Ibrahim: And if we want to address some of these issues, then society should look at ways to increase opportunities within communities, and allow that to be a pathway out of food insecurity. Here’s Dr. Caspi again:

Dr. Caspi: If you look even further upstream, it’s about if we’re going to pass a policy, should the policy be increasing the safety net? Or should the policy be increasing opportunities for economic stability and prosperity? And many of us can agree that we need to look further upstream and it’s not just about increasing this safety net comprised of both government and private organizations. It’s about increasing opportunity for people to have enough resources for their family so they are not food insecure. And policies like minimum wage policies, policies that are broader anti-poverty programs, and policies or even antiracist programs, all of that promotes or provides this platform for equity that means that further down the line you might not have as high reliance on SNAP or on the charitable food assistance program.

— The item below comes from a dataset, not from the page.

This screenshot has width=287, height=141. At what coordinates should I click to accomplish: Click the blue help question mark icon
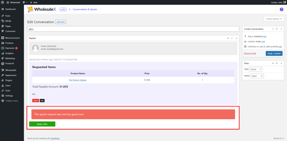(x=281, y=9)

Ibrahim: According to Alex, their organization takes the approach that eradicating hunger is everybody’s responsibility. And until things change at the systems level, DC Central Kitchen will continue to provide much needed support and nourishment to their recipients. Not just filling their bellies, but paving a way for their futures too.

Alex: We're happy to do our part from a food distribution perspective, but our magic is in job training and job creation, and taking on these systemic failures by piloting innovative solutions. It's not that we alone will train every returning citizen in Washington, D.C. But if we can help demonstrate in our nation's capital that somebody who has experienced incarceration can become a thriving manager and a leader and someone who is instrumental and essential in responding to our city's greatest hunger and economic crisis in generations, that should get people thinking about what it means to hire returning citizens. So all of this work, at the charitable nonprofit level, needs to be informing larger political conversations.

Ibrahim: In the midst of her struggle, Odessa’s belief in living as an example for her son fills her with the strength to persevere.

Odessa: [It’s] my beliefs, and having a son, because like, [what] I taught him is don't give up. Even though, if you don't want to do it, it's OK to like, yell, scream, [be] mad. You know, but still do it, but don't [ever] quit. So, so yeah. He's watching me, so I’ve got to stick to my guns to what I told him.